Earlier, Palestinian Prime Minister Mohammed Shtayyeh said the Gaza Strip needs safe corridors for the delivery of food and medicine.
Gaza Strip residents told Sputnik that a delay in international help may turn the strip into a mass grave.
'What We Are Experiencing Now Cannot Be Described'
Adel Zharna is a journalist from the Gaza Strip. He highlighted that there is no shelter or refuge in Gaza at all:
“At these moments, the occupation completely cuts off electricity and cuts off the Internet and water. What we are experiencing now cannot be described. A humanitarian, social and economic disaster. I am talking to you and I do not guarantee my life for a minute.”
Children from Rafah city, Gaza Strip
© Photo : Shehab Younis
He also addressed the international community by saying “Save Gaza, we are dying.”
Total Blockade of Gaza
Shehab Younis, a photographer and filmmaker, is based in Rafah city, near the border between the Gaza Strip and Egypt. He described the humanitarian situation there as “increasingly acute”:
“Our living conditions have deteriorated significantly after the complete cutoff of electricity and water supplies. For the seventh day Israeli aircraft have been bombing our residential areas, killing entire families and forcing hundreds of thousands of people to flee to nowhere.”
The young Palestinian also noted that the Gaza Strip infrastructure could not cope with the ongoing disaster under the total blockade. Mortuaries and hospitals are full and overcrowded.
“IDF operations in Gaza leave behind large numbers of dead. Mortuaries can no longer accommodate them, there are too many corpses. The number of wounded is constantly growing. All beds are filled in our hospitals, the wounded are forced to crowd in the corridors, and the queues are huge. They are also placed in intensive care units and operating rooms. So, this threatens to collapse the healthcare system. But the fact is that hospitals can stop working at any time due to lack of electricity,” he explained.
Before the funeral in Rafah city, Gaza Strip
© Photo : Shehab Younis
Moreover, Shehab mentioned that civilians in Gaza will face a slow and painful death without humanitarian aid and opened corridors. He pointed out:
“This is happening in front of the whole world, but no one has been able yet to find corridors for the humanitarian aid supplies to Gaza Strip. A delay in responding to the distress signal we, the people of Gaza, sent yesterday would result in the enclave turning into a mass grave, where people would die either due to bombing and destruction, hunger, lack of safe drinking water, or because of the spread of an epidemic and infectious diseases.”
An injured boy from Gaza Strip
© Photo : Shehab Younis
Gaza Strip residents cannot even leave the enclave. There were only two checkpoints through which to exit – Kerem Shalom to Israel and Rafah to Egypt. The first one was completely destroyed during Hamas' attack on southern Israel last weekend. And the second one, Shehab said, is closed too.

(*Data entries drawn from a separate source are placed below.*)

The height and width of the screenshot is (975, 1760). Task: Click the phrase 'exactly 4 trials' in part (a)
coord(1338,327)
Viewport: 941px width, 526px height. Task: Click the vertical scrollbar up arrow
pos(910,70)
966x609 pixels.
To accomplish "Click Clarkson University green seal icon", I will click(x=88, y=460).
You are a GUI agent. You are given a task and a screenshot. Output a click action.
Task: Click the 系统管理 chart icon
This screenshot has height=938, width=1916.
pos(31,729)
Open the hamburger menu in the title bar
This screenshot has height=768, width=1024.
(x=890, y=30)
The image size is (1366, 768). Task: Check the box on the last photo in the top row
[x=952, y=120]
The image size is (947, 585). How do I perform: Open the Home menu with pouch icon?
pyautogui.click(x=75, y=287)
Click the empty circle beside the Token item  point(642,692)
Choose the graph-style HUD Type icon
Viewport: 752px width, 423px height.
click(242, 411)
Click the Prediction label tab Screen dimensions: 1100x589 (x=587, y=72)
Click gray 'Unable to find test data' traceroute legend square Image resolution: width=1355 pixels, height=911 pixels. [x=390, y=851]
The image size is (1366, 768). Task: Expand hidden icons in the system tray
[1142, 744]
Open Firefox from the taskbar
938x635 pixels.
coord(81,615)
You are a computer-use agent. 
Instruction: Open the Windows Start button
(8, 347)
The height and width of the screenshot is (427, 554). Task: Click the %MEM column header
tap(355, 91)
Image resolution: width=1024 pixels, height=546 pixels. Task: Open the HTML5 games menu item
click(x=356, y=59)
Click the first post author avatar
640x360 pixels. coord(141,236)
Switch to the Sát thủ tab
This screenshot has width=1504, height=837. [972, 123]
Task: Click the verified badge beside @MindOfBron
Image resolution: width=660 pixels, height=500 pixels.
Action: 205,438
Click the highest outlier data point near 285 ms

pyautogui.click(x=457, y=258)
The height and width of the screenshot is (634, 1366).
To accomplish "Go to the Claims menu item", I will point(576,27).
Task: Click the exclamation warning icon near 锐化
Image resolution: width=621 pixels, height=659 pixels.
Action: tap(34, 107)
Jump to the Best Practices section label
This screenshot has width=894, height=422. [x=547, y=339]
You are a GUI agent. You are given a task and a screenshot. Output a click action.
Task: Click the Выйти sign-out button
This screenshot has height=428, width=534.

“The Rafah checkpoint on the border with Egypt does not work, since it is being shelled by Israeli Army,” he summed up.
A girl from Rafah city, Gaza Strip
© Photo : Shehab Younis
The Gaza Strip, a coastal enclave controlled by Hamas, has been hit by airstrikes since Israeli Defense Minister Yoav Gallant ordered a “total siege” of the area, including cutting off electricity, food, water, and fuel supplies. According to UN data, more than 260,000 people have been forced to flee their homes in Gaza. More than 2,500 houses have been destroyed in Gaza, and about 23,000 have been left so damaged that living in them is impossible.